The Registrar (Identity Verification and Authorised Corporate Service Providers) Regulations 2025 implement parts of the Economic Crime and Corporate Transparency Act 2023, establishing: (1) identity verification procedures for individuals dealing with Companies House, (2) a licensing regime for Authorised Corporate Service Providers (ACSPs), (3) unique identifier allocation systems, and (4) compliance requirements including 7-year record retention, fit-and-proper person tests, and suspension/cessation procedures for ACSPs.

Reason

These regulations impose substantial compliance costs through ACSP licensing barriers, 7-year record retention mandates, and identity verification bureaucracy that benefits established incumbents over new market entrants. The 'fit and proper person' test provides discretionary power to deny licenses without clear standards. While purporting to combat economic crime, the compliance burden drives business to less-regulated jurisdictions. Market-based verification, contractual liability, and private sector competition would achieve fraud prevention more efficiently than this regulatory apparatus. The regulations represent exactly the kind of bureaucratic overreach that suppresses dynamism and raises costs for legitimate businesses seeking to operate in the UK.

keep The Income Tax (Indexation of Qualifying Care Relief Amounts) Order 2025 uksi-2025-51 · 2025
Summary

This Order adjusts for inflation several fixed amounts used in the Qualifying Care Relief scheme under the Income Tax (Trading and Other Income) Act 2005. It increases: the individual's fixed limit from £19,360 to £19,690, the weekly amount for adults from £485 to £495, the weekly amount for children under 11 from £405 to £415, and the weekly amount for older children from £485 to £495. These changes apply for the 2025-26 tax year onwards.

Reason

This Order prevents fiscal drag on care relief recipients. Without indexation, the real value of these reliefs would erode annually as inflation rose, effectively increasing tax burdens on foster carers and qualifying care providers without any affirmative legislative action. The amounts represent modest adjustments (~1.7%) maintaining the intended relief value. Deleting this would harm care providers by allowing inflation to silently erode their tax relief, pushing more into higher-rate taxation through inaction rather than policy.

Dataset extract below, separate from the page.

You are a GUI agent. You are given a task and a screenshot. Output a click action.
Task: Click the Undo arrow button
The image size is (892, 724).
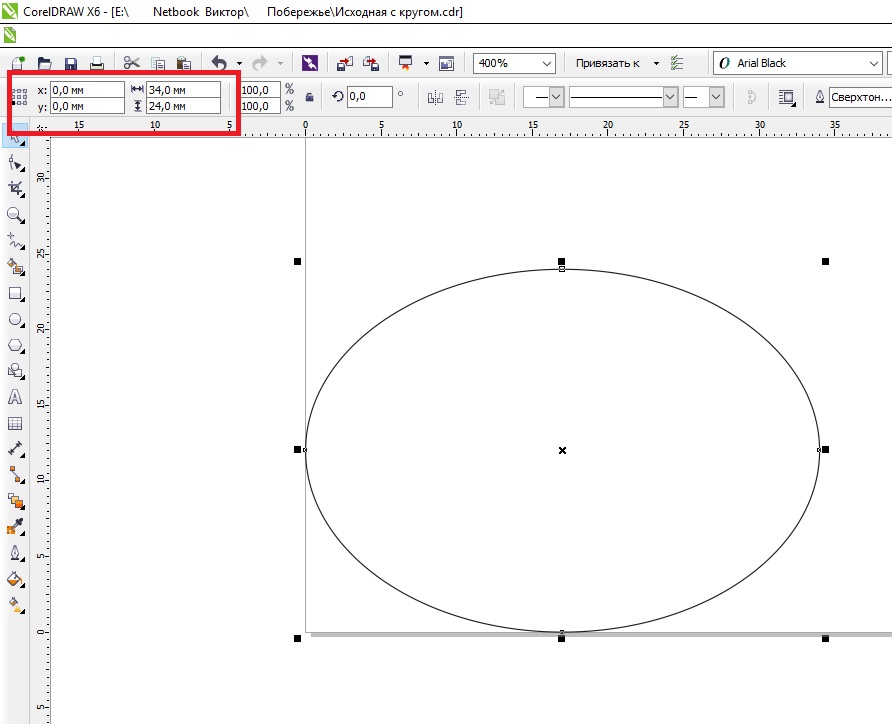click(x=219, y=63)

keep The MPs’, Senedd and Assembly Pension Schemes (Tax) Regulations 2025 uksi-2025-52 · 2025
Summary

These 2025 Regulations govern tax treatment of pension rectification exercises for MPs, Senedd and Assembly members' pension schemes. They establish rules for: tax-free treatment of rectification payments and arrears; a new 25% lifetime allowance windfall charge; modified pension input amount calculations; and annual allowance charge adjustments. The Regulations apply to tax years 2024-25 onwards.

Reason

These regulations are not retained EU law but post-Brexit British legislation addressing a specific, narrow problem: ensuring tax clarity for pension rectification exercises affecting a small number of public office holders. While the lifetime allowance windfall charge introduces a new tax, deleting these regulations would leave a legal vacuum—pension scheme administrators and members would face uncertainty about tax treatment of corrected payments, and without primary legislation, no alternative framework would exist. The compliance cost is minimal given the limited scope (only relevant pension schemes for ~1,300 MPs and regional legislators).